The festival will go ahead on a smaller scale with compromises to adjust for the coronavirus pandemic.
The Naantali Music Festival, which usually opens Finland’s summer festivals, has been forced to cancel its live audience concerts in June due to the coronavirus situation. The event was set to take place on 8–19 June and consist of 27 concerts in Naantali and the surrounding area. However, the festival is not being cancelled completely – three concerts will be livestreamed online in June and a few live concerts will be moved unchanged or with minor changes forward to autumn and 2022.
The decision on how to organise the event and what its scope should be was delayed for as long as possible to ensure that it could be made on the basis of accurate information about the coronavirus situation and the resulting restrictions. Despite positive developments in recent weeks, it is still extremely difficult to predict what the situation will be in early June.
“We prepared several models early in the year that would have allowed us to organise most of the concerts regardless of restrictions with audience numbers reduced by up to 60%. Unfortunately, it doesn’t currently look like restrictions on public events will be relaxed anywhere near as much as we would need them to be by early June. We’ve also reached a point where we can’t delay our decision any further,” explains Suvi Innilä, Managing Director of the Naantali Music Festival.
The Government Decree on Communicable Diseases, which remains in force until the end of June, mandates a two-metre safety distance if the incidence rate exceeds 25. In the main venue of the music festival, Naantali Church, this would mean accommodating only 10% of the usual audience capacity of 650 people.
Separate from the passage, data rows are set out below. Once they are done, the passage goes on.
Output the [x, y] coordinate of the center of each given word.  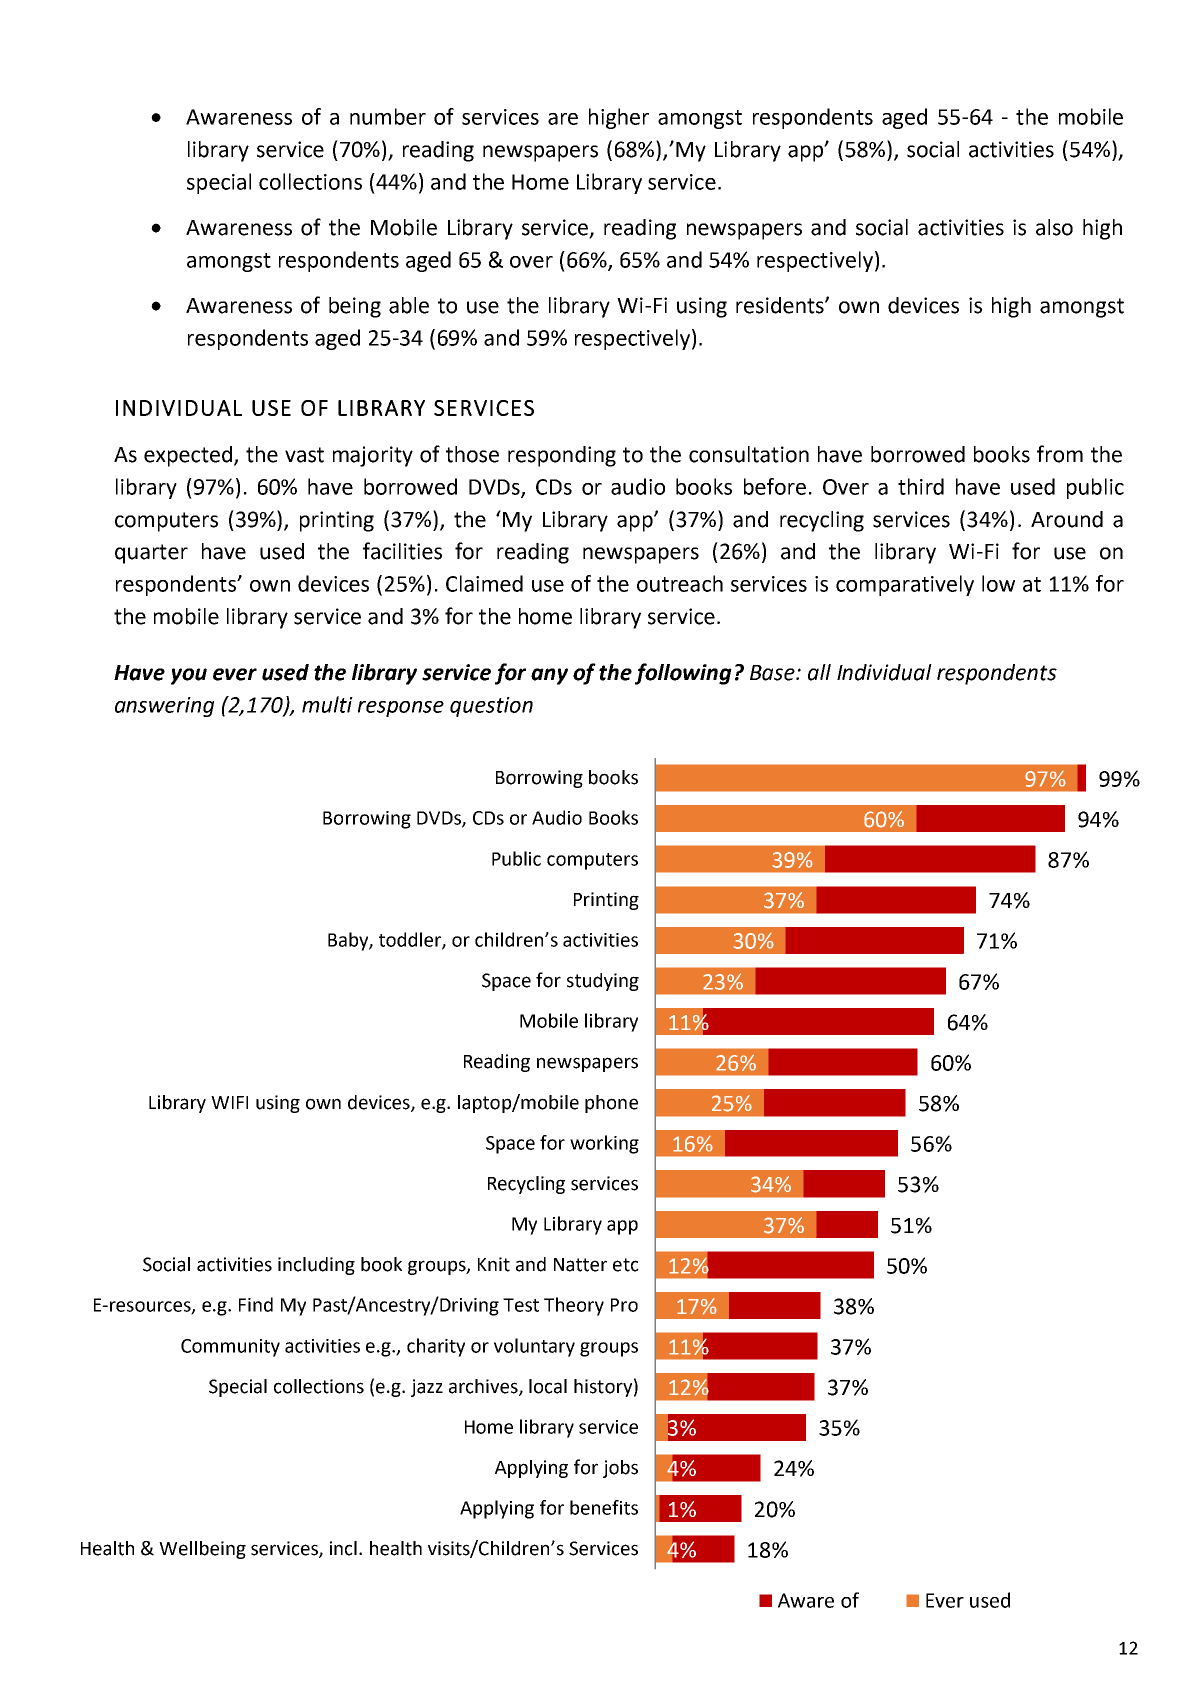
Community [230, 1348]
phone [611, 1104]
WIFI [229, 1102]
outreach [680, 583]
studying [603, 982]
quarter [151, 554]
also [1054, 227]
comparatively [905, 585]
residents [781, 305]
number [388, 116]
This prohibits the festival programme from being carried out as normal, as ticket sales account for a significant portion of the event’s budget.
“It was an unpleasant and disheartening decision, but it had to be made because our financial risk became too great,” says Pekka Ritvanen, Chairman of the foundation’s board.
Though the festival is still going forward in a limited form, there was no choice but to cancel, for a second time, the Vallis Gratiae academy that is organised in connection with the festival. The Naantali Children’s Music Festival organised jointly with the Save the Children association and Naantali Museum will also be moved forward by one year.
The over forty-year-old event offers wonderful experiences for audiences and work opportunities for artists – and will continue to do so in the future
The Naantali Music Festival, which was first organised in 1980 and focuses on a wide variety of chamber music, is one of Finland’s oldest and most respected cultural events.
“Last year, the coronavirus pandemic shut down the event entirely, so we want to make the forty-first festival a reality this year, even if circumstances mean it has to be smaller than usual and different in form. By doing so, we want to let everyone know that the Naantali Music Festival will live on despite the pandemic,” explains cellist Arto Noras, founder and Artistic Manager of the event.
“We want to offer our audience the usual high-quality events of the festival despite the exceptional circumstances we are all currently living under, and I believe that the three concerts we are organising in June will be successful, even if they are only available online,” he continues.
“Additionally, despite our limited resources, it is still important to organise the event because it lets us offer work opportunities to artists who have been hit hard by the pandemic,” Suvi Innilä adds.
More information will be provided at the beginning of May on the programme for the three online concerts in June and the concerts that are being moved to autumn and winter.
Tickets can be returned or swapped for vouchers
Because the summer 2020 festival programme was moved almost entirely to 2021 after the event was cancelled due to the pandemic, some concert tickets people have been waiting to use date back all the way to autumn 2019.
“Though we are moving some performers and pieces forward to the summer 2022 music festival, next year’s festival programme will be its own and will not be the same as the programmes of this year or last year. Most of the concerts that are being moved to autumn and winter will also change to some degree in terms of content and performers. Because of this, we are refunding almost all of the concert tickets. Of course, we hope that most people who bought tickets will trade them for a voucher for future Naantali Music Festival concerts,” Suvi Innilä says.
More information about ticket refunds, rescheduled concerts and tickets can be found from our website.
The Naantali Music Festival thanks its audiences and artists for their patience in waiting for the final decision on the summer’s events!